- [TASK STATEMENT] Could you convert the lines from the one containing "The height and" through the one containing "Action: tap(482, 205)" into a Markdown table with the columns Row and Line, numbering each row and leaving out blank lines?

- [SUPPLIED ENTRIES]
--
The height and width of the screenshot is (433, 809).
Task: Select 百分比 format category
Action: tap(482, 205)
--
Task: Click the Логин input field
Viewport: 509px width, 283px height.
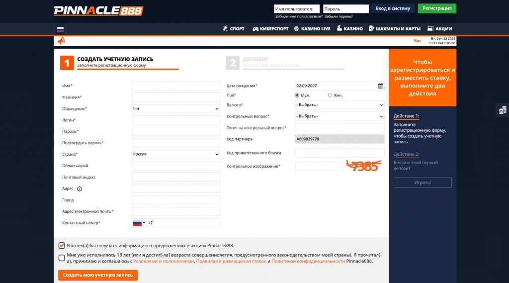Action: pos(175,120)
--
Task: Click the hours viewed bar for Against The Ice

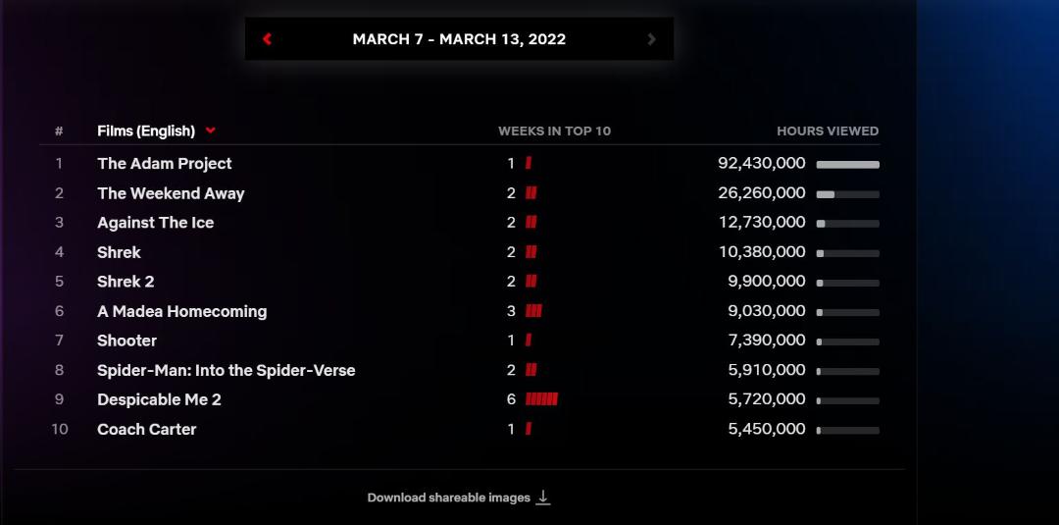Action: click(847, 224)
--
- [RESPONSE TO THIS TASK]
| Row | Line |
|---|---|
| 1 | The height and width of the screenshot is (433, 809). |
| 2 | Task: Select 百分比 format category |
| 3 | Action: tap(482, 205) |